The advocates of gun control have begun using stronger language in trying to
advance their favored interpretation of the Second Amendment to the U.S.
Constitution. They quote former Chief Justice Warren Burger that the Second
Amendment "has been the subject of one of the greatest pieces of fraud, I
repeat the word fraud, on the American public," saying that the "right
to bear arms" is a right of the states or state militias like the National
Guard, not of individuals. They argue that the well-regulated militia clause in
the Second Amendment is a restriction on the declaration of the right, and that
"well-regulated" means "regulated by the state government".
Harvard law professor Laurence Tribe describes the situation by saying "...
there are at least two constitutions.... a kind of mythic constitution that
reflects widely held beliefs, slogans. And then there is one that starts with a
piece of paper in the Archives and has an extensive history."
This line of argument is also probably doing more to discredit the cause of
gun control and those who advocate it than almost anything else they are doing.
The American people are not fools. They can read the Constitution and the words
of its Framers for themselves, and they do, and after they do they see that the
fraud is being committed by the political and legal elites that advocate gun
control. There are many provisions of the Constitution on which the Framers
offer little interpretative guidance, but the right to keep and bear arms and to
assemble as independent militias is not one of them. Most of the Framers wrote
extensively and definitively on the subject, leaving little doubt as to what
they intended. It is the elites that are perpetrating a myth.
"Well-regulated" was a term of art in colonial times. It meant "organized
and trained", not "regulated by a government". The militias to
which the term was applied were independent of official control, unless it was
locally elected by the same people who comprised the militia. A "well-regulated
militia" was emphasized as the main purpose of the right to keep and bear
arms, and not as the only purpose. There are no "collective" rights in
the Constitution. All rights are individual.
Nor is the Second Amendment only a restriction on the national government.
The First Amendment may not have originally applied to the states, but the
language of the other nine amendments of the Bill of Rights are more general,
recognizing natural rights and common law civil rights, and therefore applying
to the states as well. If there was any confusion about that, the Fourteenth
Amendment clarified the issue, extending all of the Bill of Rights to the
states. Indeed, extending the Second Amendment and its right to keep and bear
arms was one of the main purposes of the Fourteenth, to counter efforts by
former slave states to disarm their former slaves and oppress them.

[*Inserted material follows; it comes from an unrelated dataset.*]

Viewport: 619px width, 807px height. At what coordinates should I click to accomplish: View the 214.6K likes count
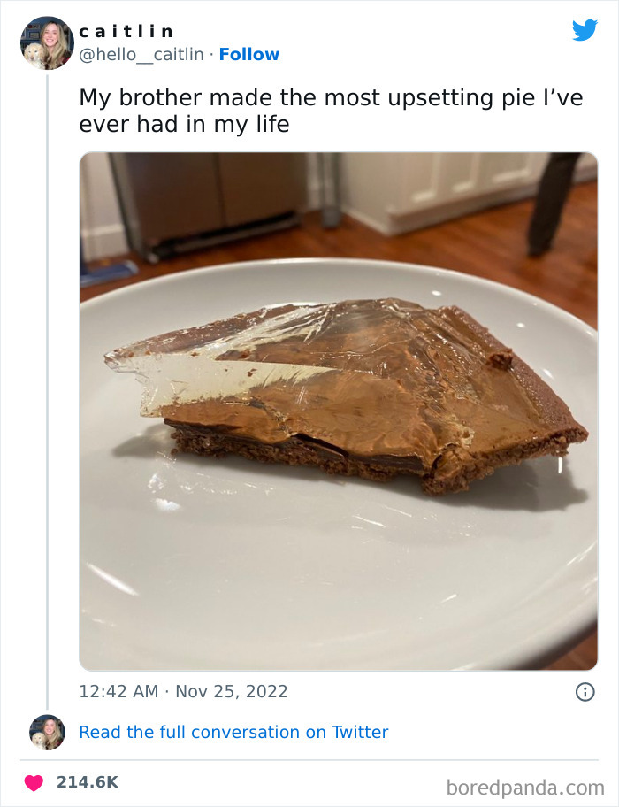[x=87, y=782]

Nor is the National Guard a state militia. The National Guard is raised
under the authority of Congress to raise an army. It is part of the Army, and
not the militia. Neither are State Guards the state militia. The Framers made it
very clear that the true militia had to be comprised of the entire population of
a jurisdiction, not just a select faction. They called the latter a "select
militia", and warned that it could pose as great a danger to liberty and
the Constitution as a standing army.
They provided that the national government could not appoint officers of the
state militia, but again, did not say only the state government could. When the
Framers used the term state, they always meant the "people" of the
state, not the "government" of the state. That does not rule out state
direction and regulation of its militia, when the entire obligatory militia,
consisting of all those required to keep and bear arms and to respond to
call- ups, is called up on a statewide basis, but when not engaged in such a
statewide call-up, the militias revert back to local self-governance.
Since gun-control advocates cannot succeed in deceiving the public on this
issue, their continued repetition of this line of argument stands not so much as
fraud as it does as intellectual dishonesty and an insult to the intelligence of
the people. Such arrogance irritates people, and makes charges of government
corruption and abuse even more credible, and makes those taking this line appear
to be part of a conspiracy to deprive people of their constitutional rights.
There are more important positions the ruling elites should be trying to
salvage: environmental protection, medical care, campaign financing, to name a
few. They need to concede this one and move on.